Add --enqueue to put the discovered URLs into the crawl queue instead of just printing them:

reddit seed golang --sort top --time week --enqueue

3. Crawl the queue

crawl drains the queue: it fetches each post, caches the page, and with --parse also stores the post and its comments in the records table. --max caps how many to process (0 drains the whole queue). It uses the global --workers and --delay, so it stays polite:

reddit crawl --max 50 --parse

It reports how many it processed and failed. Exit code 3 means nothing was processed (an empty queue); exit code 4 means some failed (see troubleshooting).
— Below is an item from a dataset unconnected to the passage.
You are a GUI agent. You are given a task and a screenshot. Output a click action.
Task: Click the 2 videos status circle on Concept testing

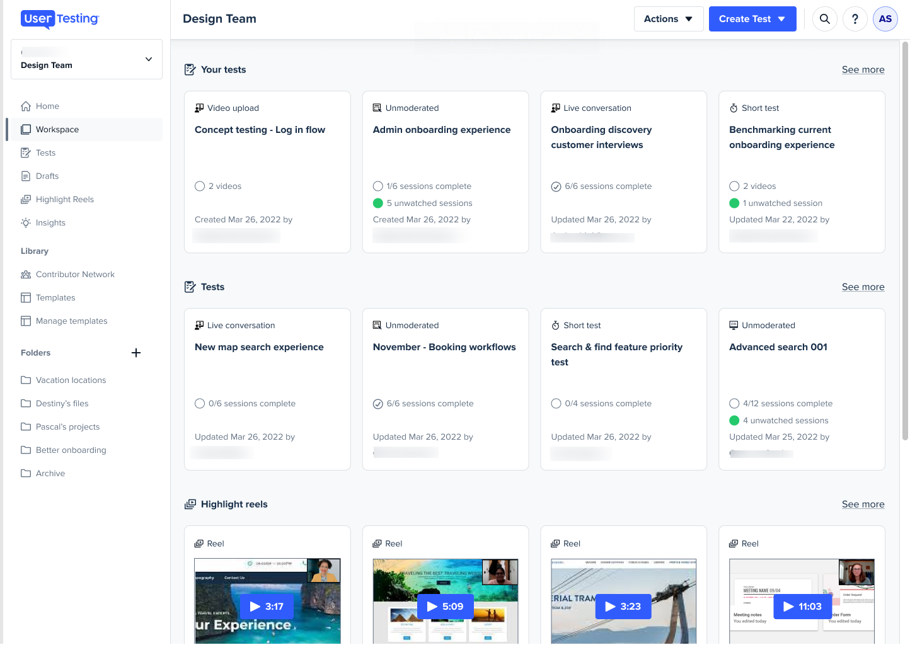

4. Inspect and export the store

db works with the local SQLite store:

reddit db info                          # summarize records and the queue
reddit db count post                    # how many posts are stored
reddit db get post 1abc23               # one stored record as JSON
reddit db export --type post --out posts.jsonl
reddit db vacuum                        # reclaim space

db export writes every stored record (or just one --type) to a file with --out, or to stdout.

The page cache

Every fetch goes through an on-disk cache (content-addressed, gzip), so a re-crawl does not re-fetch pages that have not changed. cache manages it:

reddit cache info                                              # location, file count, size
reddit cache path https://www.reddit.com/comments/1abc23.json   # the cache file for a URL
reddit cache clear                                             # remove every cached page

The cache TTL defaults to 24 hours. Bypass it for one run with --no-cache, or force a re-fetch with --refresh.

The whole pipeline

Put together, collecting a slice of a community looks like this:

reddit seed golang --sort top --time month -n 200 --enqueue
reddit crawl --parse
reddit db export --type post --out golang.jsonl

The store and cache both live under the data dir; point that elsewhere with --data-dir or REDDIT_DATA_DIR, and point the database file alone with --store. See configuration.